Friday, April 18, 2008

Peace

"You're back to yourself," my ex wife said to me, "even your daughter said something to me about how you don't yell anymore."

I yelled? I have no recollection of yelling at my kids. So I asked them, and sure enough, they confirmed that I yelled at them.

This was when I was in the relationship with the BPD. As it turns out, I would yell at my kids quite often. My oldest said, "that's because you were always fighting with her (the BPD)."

"You guys would fight every night, when we went to bed," my daughter chimed in.

Holy crap. I forgot about that. I forgot about how I felt back then. All I wanted was to make peace; that's all I ever wanted.

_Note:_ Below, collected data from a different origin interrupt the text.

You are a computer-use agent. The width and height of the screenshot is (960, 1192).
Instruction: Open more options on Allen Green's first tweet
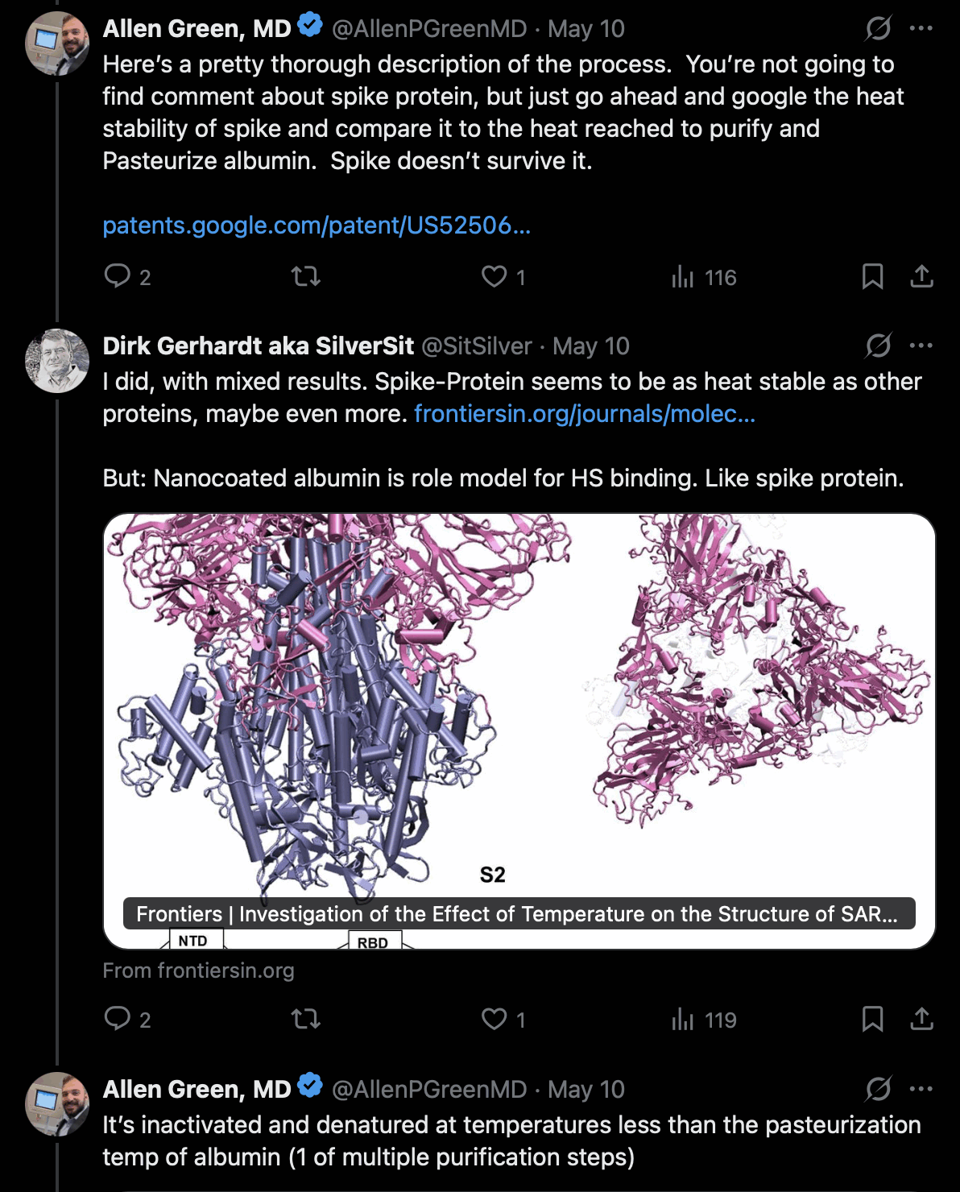921,28
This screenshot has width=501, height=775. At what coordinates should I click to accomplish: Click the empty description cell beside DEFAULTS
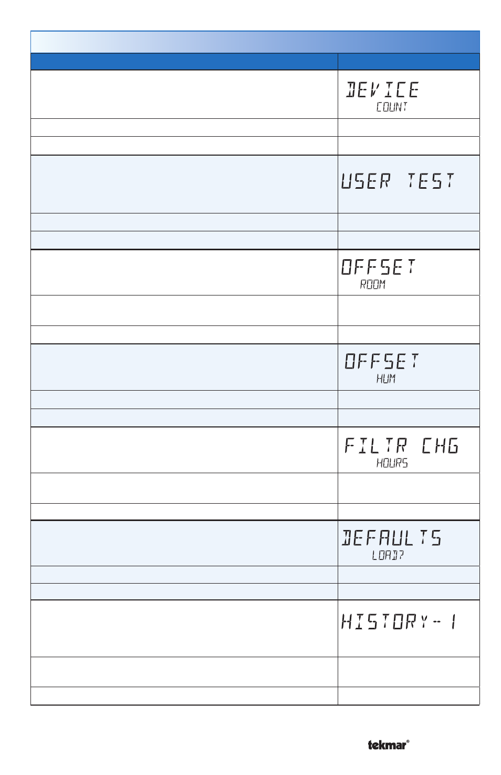(184, 543)
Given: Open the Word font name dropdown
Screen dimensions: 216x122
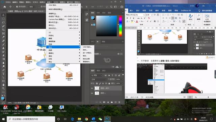Looking at the screenshot, I should (x=136, y=15).
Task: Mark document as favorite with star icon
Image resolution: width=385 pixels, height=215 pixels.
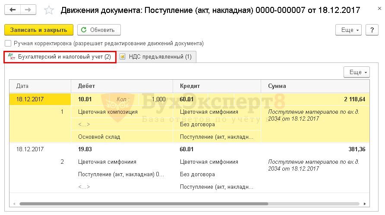Action: [x=49, y=10]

All we did was fight, day and night. She never was happy with me. I always did something wrong, from taking too long when I went out to accusations of sleeping with someone else. There were so many other accusations that I'm starting to forget them, thank God.

For the most part, I would stand up for myself. Sometimes, I would just ignore them, and other times, I would accept them. What else do you do? You just want the accusations to go away. You try everything in your power to make them go away.

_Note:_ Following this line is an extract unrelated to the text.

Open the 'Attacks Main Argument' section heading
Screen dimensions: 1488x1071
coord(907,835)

They don't go away. They only get worse in time.

They only get worse. My God, how could they get worse?

She controlled my every move. She knew when I was going anywhere, whether it be leaving work, going to get my kids, going to take lunch, whatever it may be. And that still wasn't enough. She even said to me once when I told her that she knows my every move, "that's impossible, no one knows someone's every move."

She knew my every move. Yet it still wasn't enough.

Now I understand why I was so angry. Having someone controlling your every move and still not being happy will eventually rip you apart. It will rip you into pieces and make you so frustrated. That's how I got - super-frustrated.

My poor kids. The reason why I wanted to be in a relationship after my marriage was to show them what a healthy couple looks like, what a happy couple looks like. Then I meet the BPD and I show them a world of Oz where I spend less time with them than when I was with their mother.

Now, they have me back. They have "Father of The Year" that focuses on the kids, keeps them active and engaged, and plays with them. I'm the Dad that plays with my kids, I don't watch them play.

They learn from me and my example. The relationship with the BPD was not a good example, but it was less than two years. The whole family still hurts, but in time, it will be better.

Time heals all wounds.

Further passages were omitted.